No differences were reported in another research, as to the WAIS ratings or the Memory Scale of Wechsler, neither before nor after the operation. Nevertheless, the WCST showed some differences in regard to the categories established in respect to the control group, which were interpreted as a lack of abstract reasoning and cognitive flexibility.
In schizophrenic patients submitted to leucotomy because of their aggressive behaviour and lack of impulse control, follow up, while comparing their cognitive performance to that of other schizophrenic subjects who had not been operated, showed that there were negative effects on different cognitive aspects, although these, as part of the dysfunction expected for schizophrenia, were not caused by surgery.
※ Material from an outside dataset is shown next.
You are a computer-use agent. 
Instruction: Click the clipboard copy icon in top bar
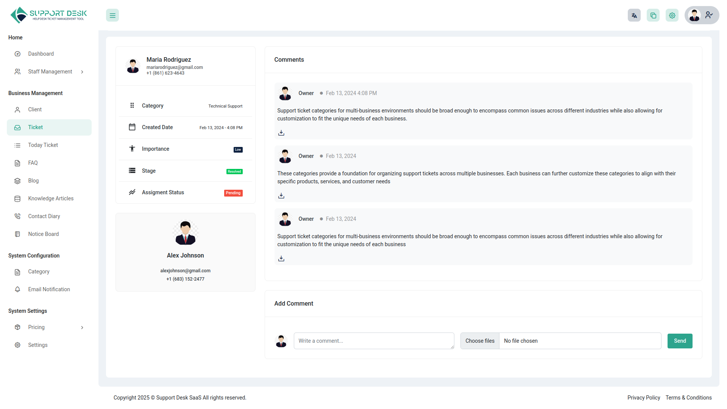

Up to this moment, in Mexico there is not an evaluation protocol for patients needing psychiatric neurosurgery , and therefore, solid and objective standards should be established for this purpose.
For more than a decade, the Instituto Nacional de Psiquiatría Ramón de la Fuente (INPRF), has used neuropsychologic exploration protocols which are based not only on a wide clinical experience in the field of psychiatric disorders but also on the research carried out by our institution. Besides, integration of neuropsychological studies is based on international parameters designed to apply and interpret these instruments.
As well, with the same tests it is possible to distinguish between the alterations pertaining to illness and those resulting from neurosurgery. This, in turn will be considered for establishing, if required, reasoned rehabilitation techniques.
This battery is composed by the following tests: Wechsler Adult Intelligence Scale (WAIS), Integrated Program for Neuropsychological Exploration Test of Barcelona (Short Version), Reys Complex Figure (Standarization for Mexican Population, Instituto Nacional de Psiquiatría), and Verbal Learning Test Spain Complutense (TAVEC).
This battery must be applied before the procedure, and follow up should be made for a period of between three, six to eight months, continuing with this evaluation protocol for at least three years. Nevertheless, flexibility may be allowed in case there should be complaints from the patient that justify making an evaluation before the given time.
On the other hand, considering the position and vulnerable condition in this type of surgical procedures paradigms that evaluate different functions of the frontal sector are proposed in order to obtain specific information of their functioning before and after intervention. We propose to use the Wisconsing Card Sorting Test (WCST), the Stroop Test and the Trail Making B.
In addition to the previous statements, the personality changes that may appear ought to be considered, because some personality alterations associated with hypo-frontality have been reported in patients submitted to capsulotomty, although such alterations may be due to judgement errors that are typical of cognitive damage.
Finally, we consider that within the selection and interdisciplinary handling process for patients who may need psychiatric neurosurgery, information obtained from neuropsychological evaluation is necessary. Besides, it will allow the neuropsychologist, as part of the team in charge of these patients, not only to make realistic and objective suggestions regarding the therapeutic strategies to be used in each particular case, but also, to advise their relatives.